The more rapid reduction of proteinuria with CsA is very relevant in clinical practice, because it could allow to better guide the clinician in the therapeutic choice based on the initial characteristics of the patients such as the proteinuria levels. Despite longer duration of CsA treatment, we have not observed in this group, the most severe potential complications of this drug such as the development/worsening of arterial hypertension and nephrotoxicity. This is probably the result of a regular monitoring of the patients by dedicated teams, of the frequent checking of drug blood levels, and of the progressive reduction of the dosage until its withdrawal in patients who achieve stable remission. Altogether, these results suggest the efficacy and safety of low dose CsA in long-term maintenance treatment of LN. Another interesting point of the study is the high number of patients who had a successful pregnancy in CsA and in AZA group. CsA and AZA having a safety profile can be continued during pregnancy, instead MMF must be withdrawn at least 6 months before conception [31]. This study has many limitations. It is a retrospective study. The number of patients included in the study is low for a proper evaluation of the primary end point. The exclusion of the patients with a shorter follow-up could have biased the results. The assignment to one of the drugs for maintenance therapy was not randomized.

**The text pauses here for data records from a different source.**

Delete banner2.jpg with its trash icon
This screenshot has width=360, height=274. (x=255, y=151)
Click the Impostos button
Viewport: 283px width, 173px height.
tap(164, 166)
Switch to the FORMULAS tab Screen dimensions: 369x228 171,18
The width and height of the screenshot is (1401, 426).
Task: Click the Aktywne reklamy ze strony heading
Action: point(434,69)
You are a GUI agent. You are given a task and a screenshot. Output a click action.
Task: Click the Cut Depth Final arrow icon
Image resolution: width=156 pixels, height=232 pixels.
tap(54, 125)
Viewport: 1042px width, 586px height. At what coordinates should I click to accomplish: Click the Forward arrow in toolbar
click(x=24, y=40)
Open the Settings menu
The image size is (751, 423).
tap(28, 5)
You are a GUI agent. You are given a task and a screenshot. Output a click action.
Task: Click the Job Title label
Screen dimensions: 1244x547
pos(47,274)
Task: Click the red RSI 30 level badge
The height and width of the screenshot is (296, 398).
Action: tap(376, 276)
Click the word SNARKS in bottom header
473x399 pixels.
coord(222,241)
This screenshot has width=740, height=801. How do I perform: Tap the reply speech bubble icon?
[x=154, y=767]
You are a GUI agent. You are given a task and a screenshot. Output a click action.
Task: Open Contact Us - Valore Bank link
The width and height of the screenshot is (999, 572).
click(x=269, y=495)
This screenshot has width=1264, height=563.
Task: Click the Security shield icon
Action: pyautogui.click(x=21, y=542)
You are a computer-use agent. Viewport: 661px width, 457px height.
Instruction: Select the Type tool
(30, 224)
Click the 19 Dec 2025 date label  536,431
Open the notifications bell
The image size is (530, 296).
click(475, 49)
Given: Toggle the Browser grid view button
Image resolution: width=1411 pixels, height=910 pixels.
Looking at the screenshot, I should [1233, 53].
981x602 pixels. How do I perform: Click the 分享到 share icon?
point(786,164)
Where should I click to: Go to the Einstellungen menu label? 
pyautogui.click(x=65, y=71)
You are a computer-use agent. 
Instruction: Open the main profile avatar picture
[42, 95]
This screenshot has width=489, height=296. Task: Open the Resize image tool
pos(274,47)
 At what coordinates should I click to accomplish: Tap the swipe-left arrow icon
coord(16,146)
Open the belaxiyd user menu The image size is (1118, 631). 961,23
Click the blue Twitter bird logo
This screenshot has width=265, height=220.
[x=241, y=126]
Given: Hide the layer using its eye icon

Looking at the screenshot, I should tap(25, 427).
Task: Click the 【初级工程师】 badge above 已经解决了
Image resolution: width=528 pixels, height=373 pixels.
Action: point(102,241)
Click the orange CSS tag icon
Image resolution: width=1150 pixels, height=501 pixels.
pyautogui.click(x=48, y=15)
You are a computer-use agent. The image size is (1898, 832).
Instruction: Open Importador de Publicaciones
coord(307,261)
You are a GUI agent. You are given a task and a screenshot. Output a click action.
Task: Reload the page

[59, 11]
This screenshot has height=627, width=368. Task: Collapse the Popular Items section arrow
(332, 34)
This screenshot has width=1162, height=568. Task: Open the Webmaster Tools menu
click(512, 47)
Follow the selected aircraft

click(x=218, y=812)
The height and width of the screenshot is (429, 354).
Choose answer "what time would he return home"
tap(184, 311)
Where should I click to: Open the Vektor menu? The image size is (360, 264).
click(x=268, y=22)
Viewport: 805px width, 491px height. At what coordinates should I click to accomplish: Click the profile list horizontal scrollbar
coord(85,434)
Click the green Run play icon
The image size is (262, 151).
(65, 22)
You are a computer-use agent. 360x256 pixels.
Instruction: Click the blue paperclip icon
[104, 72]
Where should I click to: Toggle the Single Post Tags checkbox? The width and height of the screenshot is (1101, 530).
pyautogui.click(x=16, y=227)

Despite these limitations, this is the first study that compares AZA, CsA, MMF in maintenance therapy of LN. All these three drugs seem to be equally effective in inducing and maintaining the remission of LN during a long follow-up with an acceptable rate of flares and of side effects. The rapid reduction of proteinuria that is obtained with CsA is an added value of this drug which must be valued in clinical practice when choosing LN treatment. However, it is likely that the key for treatment efficacy resides mostly in a strict patient follow-up by a dedicated team.